(Stored data)
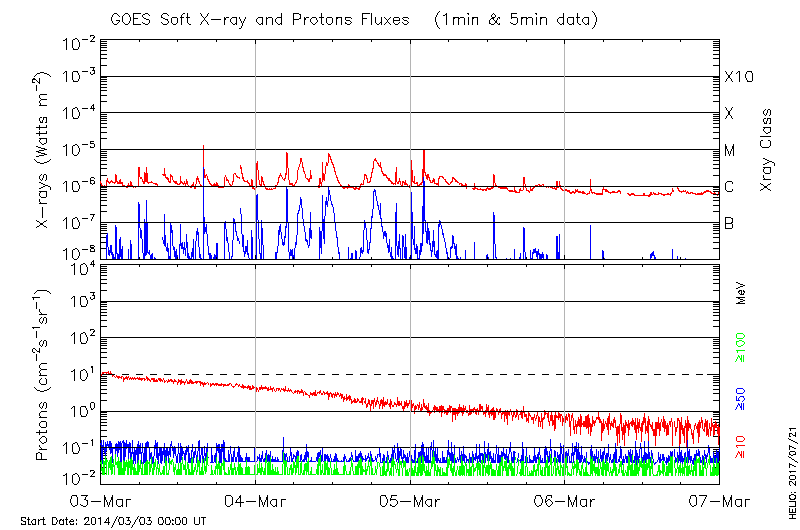Click the 05-Mar date label
Screen dimensions: 800x530
point(410,500)
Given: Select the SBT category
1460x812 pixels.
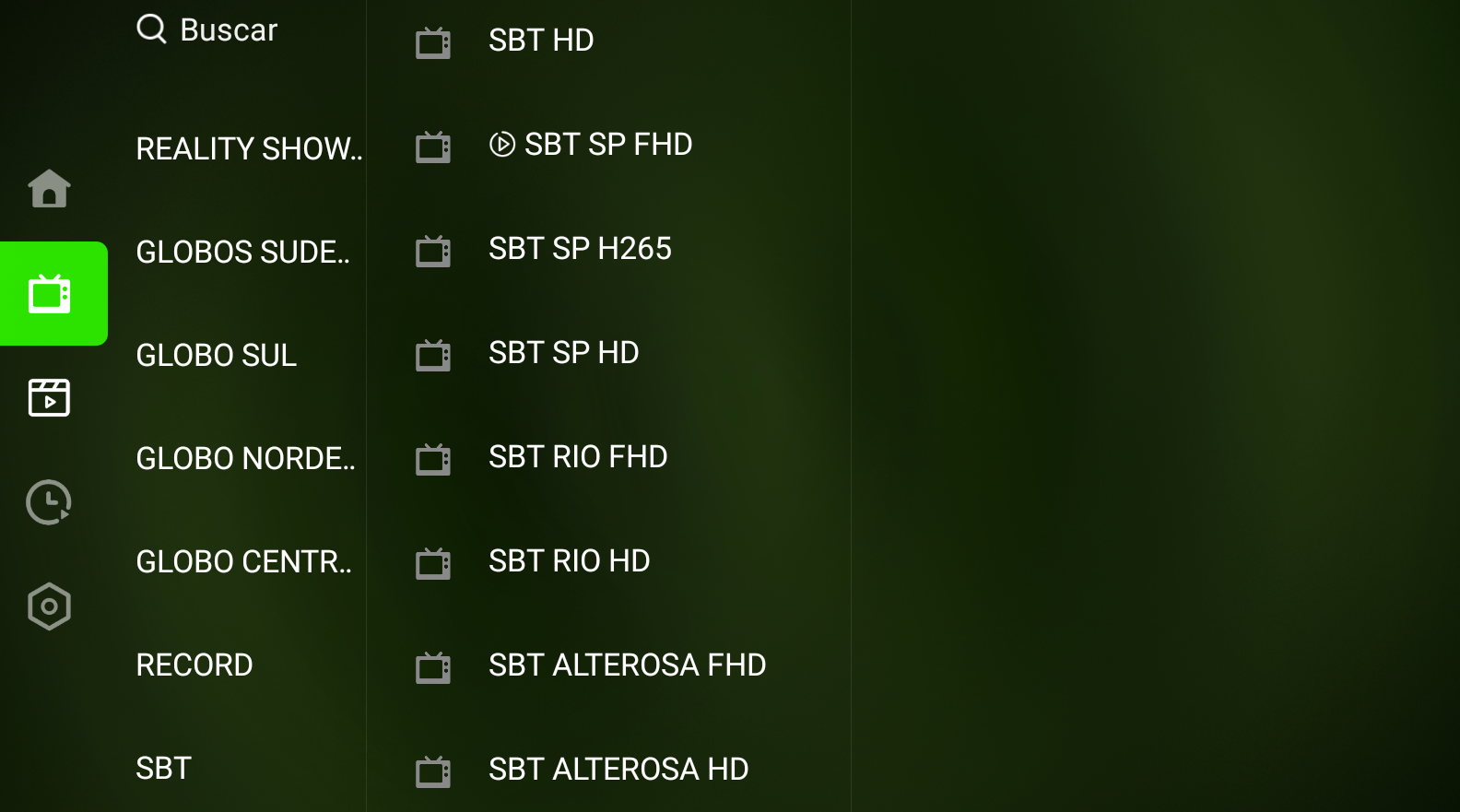Looking at the screenshot, I should click(x=164, y=768).
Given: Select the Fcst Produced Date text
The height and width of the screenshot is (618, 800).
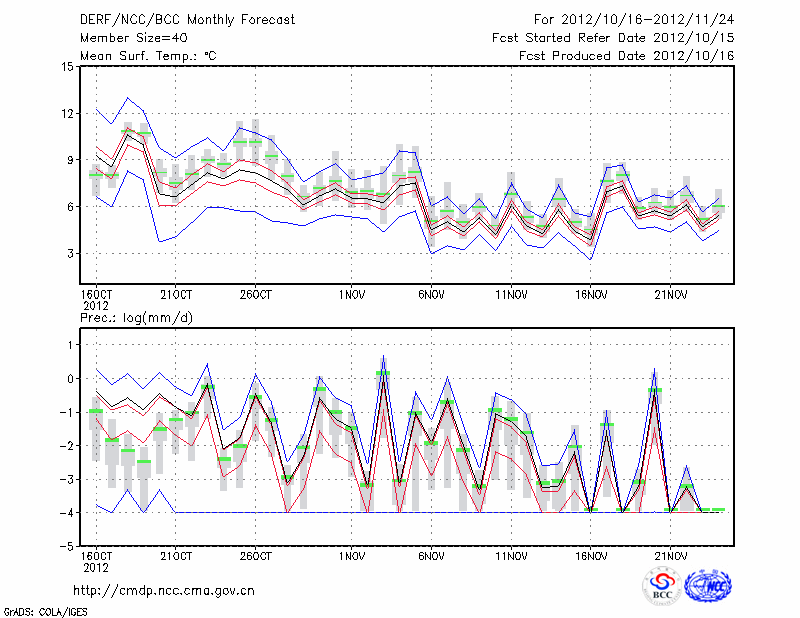Looking at the screenshot, I should pyautogui.click(x=627, y=56).
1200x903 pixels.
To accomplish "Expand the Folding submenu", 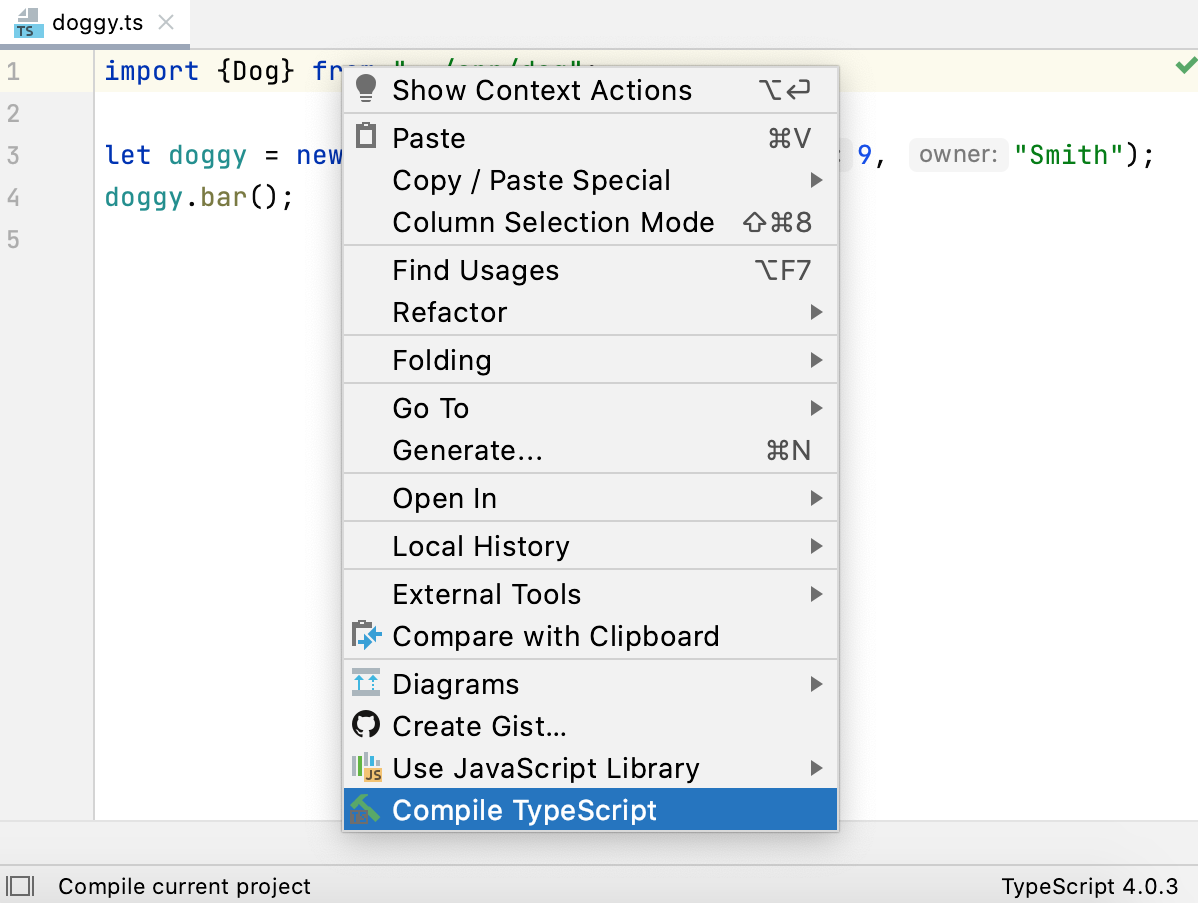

Task brief: With pictures omitted, reproduce exactly the lines from the line containing "Given: Select the SBT category" through the end of the data above.

Solution:
Given: Select the SBT category
1460x812 pixels.
Looking at the screenshot, I should click(x=164, y=768).
Given: Select the Fcst Produced Date text
The height and width of the screenshot is (618, 800).
Looking at the screenshot, I should pyautogui.click(x=627, y=56).
1200x903 pixels.
To accomplish "Expand the Folding submenu", 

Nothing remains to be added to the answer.